### Written tasks
(a) Repeat, word for word, everything in the blog post about Games Workshop from "Per Mare, Per" down to "level of involvement.".
(b) Answer these questions using the blog post about Games Workshop:
(i) What is the title of M.C.A Hogarth's novel?
(ii) To what year does the post trace the term "space marine" in science fiction?
(iii) Which of Games Workshop's products does the writer say are really good?
(c) Resume the blog post about Games Workshop with the sentence that would follow its last one.

### Page excerpt
I think fanfic is a good place to start writing. But it’s not a good place to stay. Sooner or later creative writing has to get creative. In learning to fly you have to spread your wings, launch yourself away from the things you know… and soar.

Per Mare, Per Terram…Ad Astra?

From time to time, Dear Reader, I get annoyed about things. I usually feel the need to convey this displeasure, which is why on this blog you find rants on such topics as Jan Moir and Trafigura; the BNP; the Daily Mail; etc., etc… Are those things deserving of rants? Certainly. Are they hideous blights upon the cultural health of the nation? Without doubt. But they are not things in which I have a personal stake. The offensiveness of the Daily Mail does not actually impinge upon my ability to get on with my life.

However, gallumphing over the horizon comes the pustuled mastodon that is Games Workshop. And they actually have managed to pick a fight where I have a personal level of involvement.

But first, a few brief words of explanation. Games Workshop (GW) is a model manufacturer specialising in tabletop wargaming figures and vehicles, concentrating on fantasy and science-fiction games called ‘Warhammer’ and ‘Warhammer 40,000′ respectively. (They also do figures for ‘The Lord of the Rings’ and ‘The Hobbit’). My own involvement with the company’s products is fairly minimal – their paintbrushes are ghastly but some of the acrylic paints they sell are really good. Their scenic products are done better – and cheaper – by suppliers in the world of model railways. So I’m reasonably familiar wih their products, but I seldom have need of them. Basically, up until now, GW and I have nodded at each other in passing and carried on in our own ways.

That has now changed.

It has changed because of a woman called M.C.A Hogarth. She is a writer of science fiction and the author of an original novel called ‘Spots the Space Marine’. She made it available as an e-book on Amazon…until Games Workshop told Amazon to remove it from sale. You can read the whole sorry tale here, but the gist of it is this: GW believes that now that they are publishing e-books set in the universe of their sci-fi and fantasy wargames they own the common law trademark on the phrase ‘space marine’. Essentially, as far as GW is concerned, “All your space marines are belong to us.” And so Ms Hogarth, whose fiction has nothing to do with that of GW, was told by them to cease and desist.

This is staggering overreach, and for a very basic and simple reason: the term ‘space marine’ is a common usage trope in science fiction that goes back at least to 1932, before the founders of GW were even born. E.E. ‘Doc’ Smith made mention of them in his ‘Lensman’ series, but the doyen of the phrase is Robert Heinlein, who used the term in a number of novels and then defined it (albeit not by that name) in ‘Starship Troopers’, which then became required reading for the actors playing Marines in the film ‘Aliens’. ‘Space Marines’ is a phrase with a long and distinguished pedigree in science fiction, and for GW to come along and claim trademark on it is simply ludicrous.

(Stored data entries)
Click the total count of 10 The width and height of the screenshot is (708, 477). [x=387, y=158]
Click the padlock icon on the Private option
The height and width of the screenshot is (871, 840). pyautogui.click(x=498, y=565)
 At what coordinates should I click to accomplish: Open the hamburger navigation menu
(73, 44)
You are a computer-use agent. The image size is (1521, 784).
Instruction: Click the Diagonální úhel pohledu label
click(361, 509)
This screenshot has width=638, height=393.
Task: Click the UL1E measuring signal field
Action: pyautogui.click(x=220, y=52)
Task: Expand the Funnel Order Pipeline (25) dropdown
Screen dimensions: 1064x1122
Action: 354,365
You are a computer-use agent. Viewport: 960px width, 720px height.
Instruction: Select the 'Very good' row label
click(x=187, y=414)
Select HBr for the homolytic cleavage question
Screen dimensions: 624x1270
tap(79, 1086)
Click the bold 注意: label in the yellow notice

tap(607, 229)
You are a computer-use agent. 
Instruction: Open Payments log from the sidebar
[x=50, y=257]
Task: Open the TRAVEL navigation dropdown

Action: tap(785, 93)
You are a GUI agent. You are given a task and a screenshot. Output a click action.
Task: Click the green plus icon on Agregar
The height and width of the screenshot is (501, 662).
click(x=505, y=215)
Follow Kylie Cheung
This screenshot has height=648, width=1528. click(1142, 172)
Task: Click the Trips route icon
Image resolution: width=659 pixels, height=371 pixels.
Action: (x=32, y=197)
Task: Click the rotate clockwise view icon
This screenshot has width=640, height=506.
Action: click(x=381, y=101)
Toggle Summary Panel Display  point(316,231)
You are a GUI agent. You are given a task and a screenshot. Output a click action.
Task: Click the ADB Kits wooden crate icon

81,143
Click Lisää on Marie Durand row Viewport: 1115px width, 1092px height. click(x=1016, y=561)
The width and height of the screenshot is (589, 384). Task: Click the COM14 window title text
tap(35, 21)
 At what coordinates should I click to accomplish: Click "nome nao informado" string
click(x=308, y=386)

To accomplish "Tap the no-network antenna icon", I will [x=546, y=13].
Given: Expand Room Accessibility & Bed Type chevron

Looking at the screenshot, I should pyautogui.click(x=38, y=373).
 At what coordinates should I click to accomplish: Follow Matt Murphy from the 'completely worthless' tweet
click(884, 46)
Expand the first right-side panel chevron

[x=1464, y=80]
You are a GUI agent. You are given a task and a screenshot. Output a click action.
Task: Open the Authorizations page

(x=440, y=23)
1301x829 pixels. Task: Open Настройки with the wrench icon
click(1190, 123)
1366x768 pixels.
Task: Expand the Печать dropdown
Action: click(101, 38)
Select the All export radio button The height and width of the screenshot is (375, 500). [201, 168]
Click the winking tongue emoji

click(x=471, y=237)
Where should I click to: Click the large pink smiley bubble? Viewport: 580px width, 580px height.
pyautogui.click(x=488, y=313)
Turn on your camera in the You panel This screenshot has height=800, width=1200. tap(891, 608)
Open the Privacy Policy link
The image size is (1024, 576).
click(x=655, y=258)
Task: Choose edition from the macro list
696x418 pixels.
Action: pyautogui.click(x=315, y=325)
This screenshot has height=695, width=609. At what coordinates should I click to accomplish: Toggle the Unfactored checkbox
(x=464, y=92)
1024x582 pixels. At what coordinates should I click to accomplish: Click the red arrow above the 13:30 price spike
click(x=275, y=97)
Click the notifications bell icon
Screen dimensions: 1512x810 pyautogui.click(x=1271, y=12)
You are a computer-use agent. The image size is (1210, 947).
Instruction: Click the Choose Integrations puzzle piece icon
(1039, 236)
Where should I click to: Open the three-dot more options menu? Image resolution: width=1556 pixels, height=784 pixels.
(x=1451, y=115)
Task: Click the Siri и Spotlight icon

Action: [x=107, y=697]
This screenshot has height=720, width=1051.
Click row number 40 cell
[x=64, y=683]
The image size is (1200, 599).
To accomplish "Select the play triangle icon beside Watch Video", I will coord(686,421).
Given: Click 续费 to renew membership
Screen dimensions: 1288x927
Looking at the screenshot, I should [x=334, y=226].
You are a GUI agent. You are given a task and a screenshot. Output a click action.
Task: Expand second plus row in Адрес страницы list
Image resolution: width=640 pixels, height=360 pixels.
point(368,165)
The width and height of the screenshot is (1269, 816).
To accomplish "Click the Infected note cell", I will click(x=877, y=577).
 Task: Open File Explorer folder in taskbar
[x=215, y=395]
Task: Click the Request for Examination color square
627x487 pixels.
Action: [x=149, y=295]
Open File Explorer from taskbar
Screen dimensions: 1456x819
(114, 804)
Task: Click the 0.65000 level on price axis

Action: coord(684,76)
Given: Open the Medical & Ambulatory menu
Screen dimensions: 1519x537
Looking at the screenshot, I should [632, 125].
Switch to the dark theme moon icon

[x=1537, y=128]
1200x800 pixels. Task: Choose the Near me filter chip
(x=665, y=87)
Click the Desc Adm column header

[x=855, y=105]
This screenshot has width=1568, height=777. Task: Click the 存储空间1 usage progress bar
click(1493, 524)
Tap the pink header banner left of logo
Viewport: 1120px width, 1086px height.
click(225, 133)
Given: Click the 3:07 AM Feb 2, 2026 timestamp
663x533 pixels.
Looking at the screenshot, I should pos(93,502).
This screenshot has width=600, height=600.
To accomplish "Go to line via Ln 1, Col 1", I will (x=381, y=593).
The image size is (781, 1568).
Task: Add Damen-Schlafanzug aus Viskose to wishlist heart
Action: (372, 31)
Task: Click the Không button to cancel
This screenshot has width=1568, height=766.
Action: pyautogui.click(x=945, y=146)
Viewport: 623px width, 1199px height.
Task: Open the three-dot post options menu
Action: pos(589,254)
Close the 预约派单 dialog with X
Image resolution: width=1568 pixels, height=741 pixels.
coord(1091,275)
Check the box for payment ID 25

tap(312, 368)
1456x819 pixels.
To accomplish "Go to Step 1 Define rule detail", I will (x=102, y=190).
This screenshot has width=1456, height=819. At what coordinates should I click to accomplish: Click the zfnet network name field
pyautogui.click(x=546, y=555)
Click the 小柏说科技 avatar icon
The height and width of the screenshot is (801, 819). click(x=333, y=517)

### Responses to the tasks
(a)
Per Mare, Per Terram…Ad Astra?

From time to time, Dear Reader, I get annoyed about things. I usually feel the need to convey this displeasure, which is why on this blog you find rants on such topics as Jan Moir and Trafigura; the BNP; the Daily Mail; etc., etc… Are those things deserving of rants? Certainly. Are they hideous blights upon the cultural health of the nation? Without doubt. But they are not things in which I have a personal stake. The offensiveness of the Daily Mail does not actually impinge upon my ability to get on with my life.

However, gallumphing over the horizon comes the pustuled mastodon that is Games Workshop. And they actually have managed to pick a fight where I have a personal level of involvement.

(b)
(i) "Spots the Space Marine"
(ii) At least 1932
(iii) Some of the acrylic paints they sell

(c)
I am not the only one to think so. John Scalzi, an author of military SF and the current chairman of the Science Fiction and Fantasy Writers of America, was most displeased. BoingBoing joined the clamour of reprobation. Various other authors and knowledgeable types weighed in, as did the EFF (Electronic Frontier Foundation, a non-profit organisation devoted to preserving and defending internet freedom). The upshot of all this heaped opprobrium is that Amazon has quietly reinstated Maggie Hogarth’s book for sale.

Games Workshop has stayed fairly silent on the whole matter, except for a Facebook post explaining that they were required – somehow – to make the claim of trademark infringement (however spurious everyone else knew it to be)…but that Facebook post has now been taken down. In any case, it is difficult to imagine what on earth they could say to mollify anyone at this point. They have annoyed science-fiction authors, readers, supporters of internet freedom, and many others besides. One group of people I could imagine as being more than a little annoyed are the individuals on this list; another group might be the scientists working on this concept.

They have also annoyed me, and, like I say, I do have a dog in this fight. My novels are military SF and they feature space marines. (Quite apart from anything else, I have an affection for Marines anyway and so there is no way I’m not including them). I am relieved to discover that GW, with this whole sorry escapade, have created a phenomenally huge PR disaster for themselves and are unlikely to try it again any time soon (it’s hard to imagine a more sure-fire way to annoy people than to say “We’ve decided we own something you know to be yours, and if you start using it we’re going to take it away – even if, as in Ms Hogarth’s case, some of the proceeds from sales of the book were going to a veterans’ charity”).

One final note. I work with a nation-wide model retailer. There has been some discussion, recently, between all levels of management about whether or not we ought to stock Games Workshop products. On the basis of this debacle, and seeing the contempt with which GW  appears to treat its customers, fanbase, stock-holders and all media outlets, I will be ensuring that my objection to forming any kind of business relationship with the company is heard at every level. There is no way I want either myself or my store to be associated with Games Workshop.

Per Mare, Per Terram, Ad Astra.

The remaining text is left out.